>> Start
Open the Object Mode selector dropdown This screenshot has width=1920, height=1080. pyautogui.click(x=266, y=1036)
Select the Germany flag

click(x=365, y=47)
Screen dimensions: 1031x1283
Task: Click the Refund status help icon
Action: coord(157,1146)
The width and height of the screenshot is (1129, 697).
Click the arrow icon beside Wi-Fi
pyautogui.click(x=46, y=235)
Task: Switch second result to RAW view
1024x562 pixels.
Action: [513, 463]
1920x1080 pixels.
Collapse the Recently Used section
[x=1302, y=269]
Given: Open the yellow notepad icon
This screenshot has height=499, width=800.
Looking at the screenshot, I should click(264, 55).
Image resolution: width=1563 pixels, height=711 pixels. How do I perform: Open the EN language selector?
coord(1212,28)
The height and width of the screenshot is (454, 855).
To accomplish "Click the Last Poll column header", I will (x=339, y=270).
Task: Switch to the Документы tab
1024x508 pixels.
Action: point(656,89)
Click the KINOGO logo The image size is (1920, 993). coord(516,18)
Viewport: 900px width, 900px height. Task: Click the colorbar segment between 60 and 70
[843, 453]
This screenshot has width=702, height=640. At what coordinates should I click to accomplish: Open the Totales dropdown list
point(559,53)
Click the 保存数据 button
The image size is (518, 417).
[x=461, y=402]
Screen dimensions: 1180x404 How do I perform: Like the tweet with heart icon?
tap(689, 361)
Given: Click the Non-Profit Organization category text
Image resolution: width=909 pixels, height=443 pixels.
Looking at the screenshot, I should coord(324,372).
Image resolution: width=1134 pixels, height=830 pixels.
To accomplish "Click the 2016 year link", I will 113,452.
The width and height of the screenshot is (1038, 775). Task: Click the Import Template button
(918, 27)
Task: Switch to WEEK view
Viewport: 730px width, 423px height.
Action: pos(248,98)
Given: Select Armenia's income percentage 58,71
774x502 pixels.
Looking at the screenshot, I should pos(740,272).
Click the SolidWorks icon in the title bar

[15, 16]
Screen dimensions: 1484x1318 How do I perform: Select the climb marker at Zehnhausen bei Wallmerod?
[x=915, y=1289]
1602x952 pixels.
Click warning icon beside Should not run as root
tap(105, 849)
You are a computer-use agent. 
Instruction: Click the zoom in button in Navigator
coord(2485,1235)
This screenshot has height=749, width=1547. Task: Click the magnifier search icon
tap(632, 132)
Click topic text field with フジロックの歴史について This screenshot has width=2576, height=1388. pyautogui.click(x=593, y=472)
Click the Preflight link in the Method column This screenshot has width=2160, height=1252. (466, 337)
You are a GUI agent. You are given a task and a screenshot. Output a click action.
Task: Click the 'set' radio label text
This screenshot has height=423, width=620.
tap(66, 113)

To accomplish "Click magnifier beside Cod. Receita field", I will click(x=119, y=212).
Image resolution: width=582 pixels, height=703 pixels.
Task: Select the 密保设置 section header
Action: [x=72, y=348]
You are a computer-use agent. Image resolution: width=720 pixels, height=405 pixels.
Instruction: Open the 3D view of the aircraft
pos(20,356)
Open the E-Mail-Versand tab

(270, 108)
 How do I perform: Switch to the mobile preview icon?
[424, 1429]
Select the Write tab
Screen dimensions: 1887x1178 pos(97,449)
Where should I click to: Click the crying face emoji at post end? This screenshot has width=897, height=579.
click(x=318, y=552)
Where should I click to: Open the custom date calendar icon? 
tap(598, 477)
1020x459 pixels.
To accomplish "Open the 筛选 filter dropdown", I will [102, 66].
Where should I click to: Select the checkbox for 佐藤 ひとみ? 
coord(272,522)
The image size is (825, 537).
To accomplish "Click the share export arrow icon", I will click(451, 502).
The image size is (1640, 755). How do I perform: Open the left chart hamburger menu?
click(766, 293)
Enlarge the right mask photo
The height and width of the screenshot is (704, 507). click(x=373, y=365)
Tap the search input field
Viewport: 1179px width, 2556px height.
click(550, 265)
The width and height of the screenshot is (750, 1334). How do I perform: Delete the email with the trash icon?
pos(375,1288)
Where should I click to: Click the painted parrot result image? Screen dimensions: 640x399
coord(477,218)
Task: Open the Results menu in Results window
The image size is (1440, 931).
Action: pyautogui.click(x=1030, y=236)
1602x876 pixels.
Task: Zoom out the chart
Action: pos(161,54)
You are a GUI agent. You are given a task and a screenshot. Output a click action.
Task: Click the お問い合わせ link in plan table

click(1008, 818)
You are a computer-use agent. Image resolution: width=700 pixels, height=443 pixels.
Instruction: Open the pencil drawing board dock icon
>> End
* **EXERCISE**:
Print every one of the rows above verbatim, with no changes.

* **THE SOLUTION**:
Open the Object Mode selector dropdown This screenshot has width=1920, height=1080. pyautogui.click(x=266, y=1036)
Select the Germany flag

click(x=365, y=47)
Screen dimensions: 1031x1283
Task: Click the Refund status help icon
Action: coord(157,1146)
The width and height of the screenshot is (1129, 697).
Click the arrow icon beside Wi-Fi
pyautogui.click(x=46, y=235)
Task: Switch second result to RAW view
1024x562 pixels.
Action: [513, 463]
1920x1080 pixels.
Collapse the Recently Used section
[x=1302, y=269]
Given: Open the yellow notepad icon
This screenshot has height=499, width=800.
Looking at the screenshot, I should click(264, 55).
Image resolution: width=1563 pixels, height=711 pixels. How do I perform: Open the EN language selector?
coord(1212,28)
The height and width of the screenshot is (454, 855).
To accomplish "Click the Last Poll column header", I will (x=339, y=270).
Task: Switch to the Документы tab
1024x508 pixels.
Action: point(656,89)
Click the KINOGO logo The image size is (1920, 993). coord(516,18)
Viewport: 900px width, 900px height. Task: Click the colorbar segment between 60 and 70
[843, 453]
This screenshot has width=702, height=640. At what coordinates should I click to accomplish: Open the Totales dropdown list
point(559,53)
Click the 保存数据 button
The image size is (518, 417).
[x=461, y=402]
Screen dimensions: 1180x404 How do I perform: Like the tweet with heart icon?
tap(689, 361)
Given: Click the Non-Profit Organization category text
Image resolution: width=909 pixels, height=443 pixels.
Looking at the screenshot, I should coord(324,372).
Image resolution: width=1134 pixels, height=830 pixels.
To accomplish "Click the 2016 year link", I will 113,452.
The width and height of the screenshot is (1038, 775). Task: Click the Import Template button
(918, 27)
Task: Switch to WEEK view
Viewport: 730px width, 423px height.
Action: pos(248,98)
Given: Select Armenia's income percentage 58,71
774x502 pixels.
Looking at the screenshot, I should pos(740,272).
Click the SolidWorks icon in the title bar

[15, 16]
Screen dimensions: 1484x1318 How do I perform: Select the climb marker at Zehnhausen bei Wallmerod?
[x=915, y=1289]
1602x952 pixels.
Click warning icon beside Should not run as root
tap(105, 849)
You are a computer-use agent. 
Instruction: Click the zoom in button in Navigator
coord(2485,1235)
This screenshot has height=749, width=1547. Task: Click the magnifier search icon
tap(632, 132)
Click topic text field with フジロックの歴史について This screenshot has width=2576, height=1388. pyautogui.click(x=593, y=472)
Click the Preflight link in the Method column This screenshot has width=2160, height=1252. (466, 337)
You are a GUI agent. You are given a task and a screenshot. Output a click action.
Task: Click the 'set' radio label text
This screenshot has height=423, width=620.
tap(66, 113)

To accomplish "Click magnifier beside Cod. Receita field", I will click(x=119, y=212).
Image resolution: width=582 pixels, height=703 pixels.
Task: Select the 密保设置 section header
Action: [x=72, y=348]
You are a computer-use agent. Image resolution: width=720 pixels, height=405 pixels.
Instruction: Open the 3D view of the aircraft
pos(20,356)
Open the E-Mail-Versand tab

(270, 108)
 How do I perform: Switch to the mobile preview icon?
[424, 1429]
Select the Write tab
Screen dimensions: 1887x1178 pos(97,449)
Where should I click to: Click the crying face emoji at post end? This screenshot has width=897, height=579.
click(x=318, y=552)
Where should I click to: Open the custom date calendar icon? 
tap(598, 477)
1020x459 pixels.
To accomplish "Open the 筛选 filter dropdown", I will [102, 66].
Where should I click to: Select the checkbox for 佐藤 ひとみ? 
coord(272,522)
The image size is (825, 537).
To accomplish "Click the share export arrow icon", I will click(451, 502).
The image size is (1640, 755). How do I perform: Open the left chart hamburger menu?
click(766, 293)
Enlarge the right mask photo
The height and width of the screenshot is (704, 507). click(x=373, y=365)
Tap the search input field
Viewport: 1179px width, 2556px height.
click(550, 265)
The width and height of the screenshot is (750, 1334). How do I perform: Delete the email with the trash icon?
pos(375,1288)
Where should I click to: Click the painted parrot result image? Screen dimensions: 640x399
coord(477,218)
Task: Open the Results menu in Results window
The image size is (1440, 931).
Action: pyautogui.click(x=1030, y=236)
1602x876 pixels.
Task: Zoom out the chart
Action: pos(161,54)
You are a GUI agent. You are given a task and a screenshot. Output a click action.
Task: Click the お問い合わせ link in plan table

click(1008, 818)
You are a computer-use agent. Image resolution: width=700 pixels, height=443 pixels.
Instruction: Open the pencil drawing board dock icon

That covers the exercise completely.